Written exercise: Rewrite the data from the line with "Task: Tap the home indicator bar at bottom" through the end of the data, substituting "navigation handle" for "home indicator bar" and keeping everything else the same. Give only those lines, and leave the pictures out.

── Data for this exercise

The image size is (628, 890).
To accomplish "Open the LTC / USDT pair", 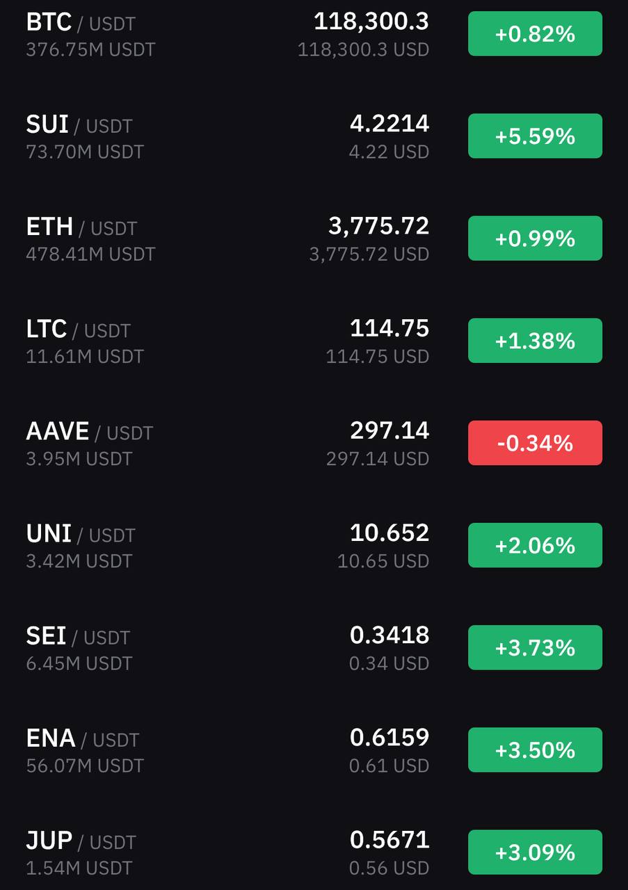I will [314, 341].
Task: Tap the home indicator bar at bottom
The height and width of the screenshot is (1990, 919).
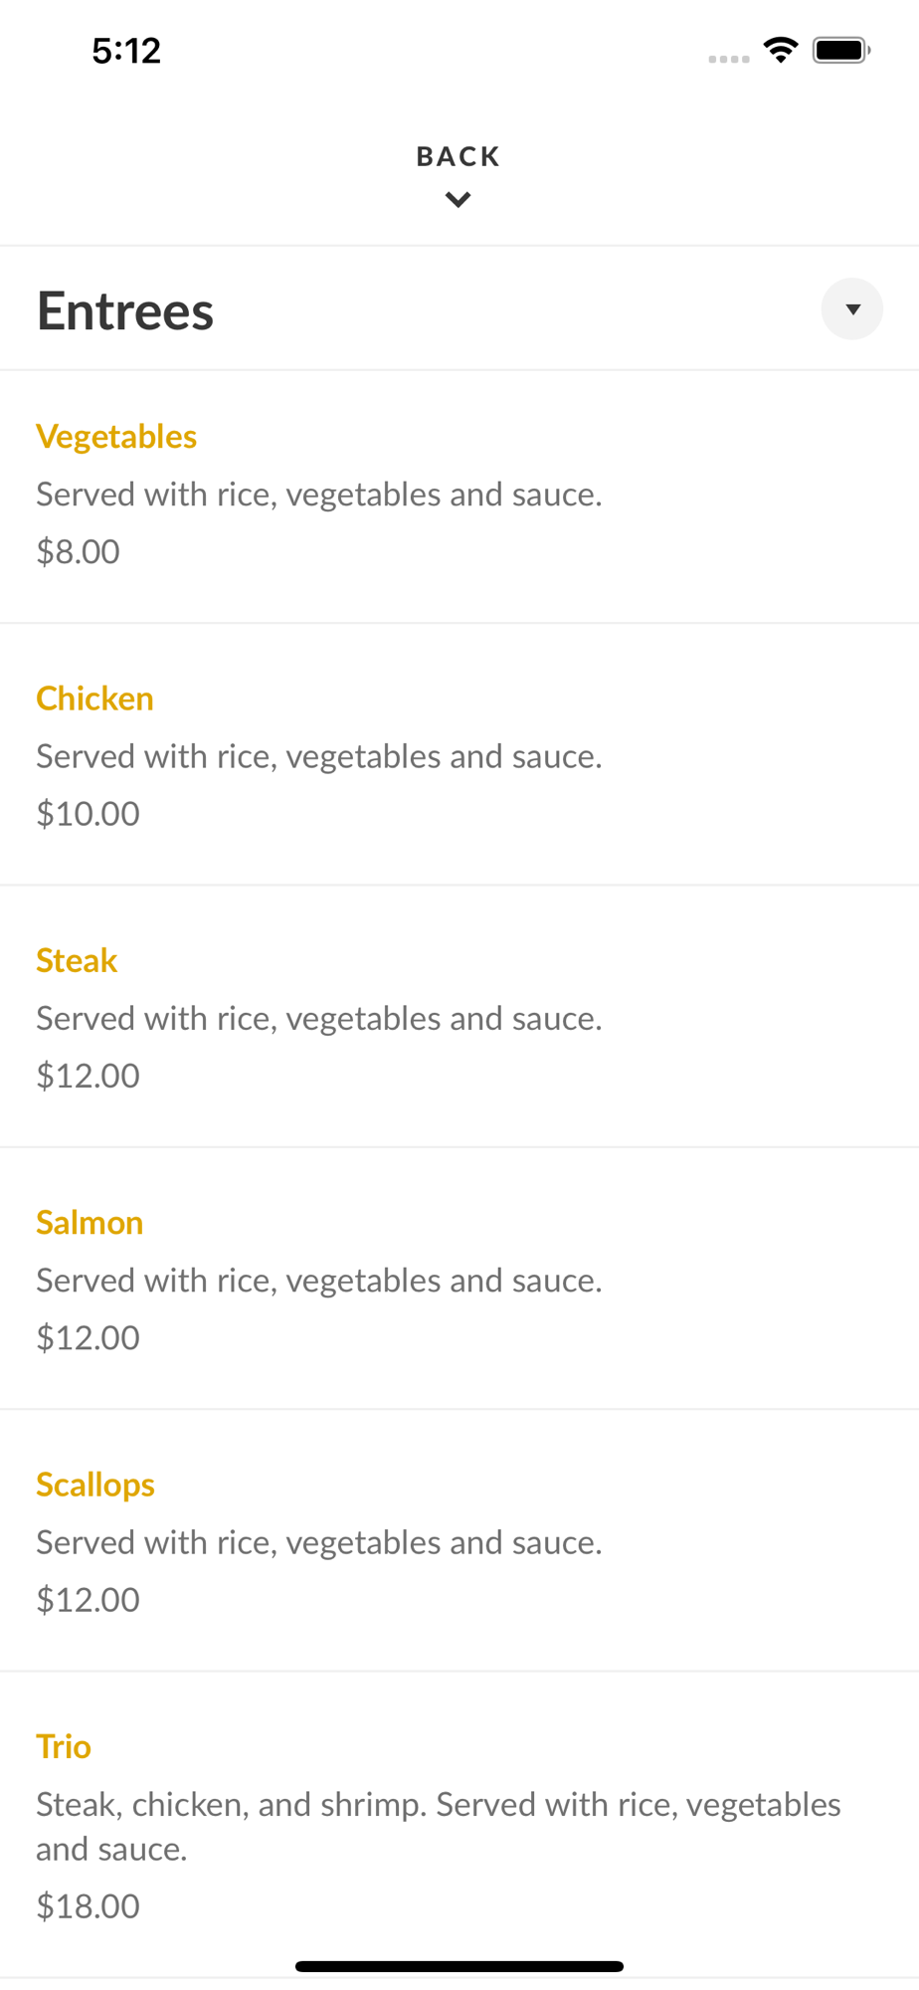Action: click(460, 1966)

────

Full output:
Task: Tap the navigation handle at bottom
The height and width of the screenshot is (1990, 919).
Action: click(460, 1966)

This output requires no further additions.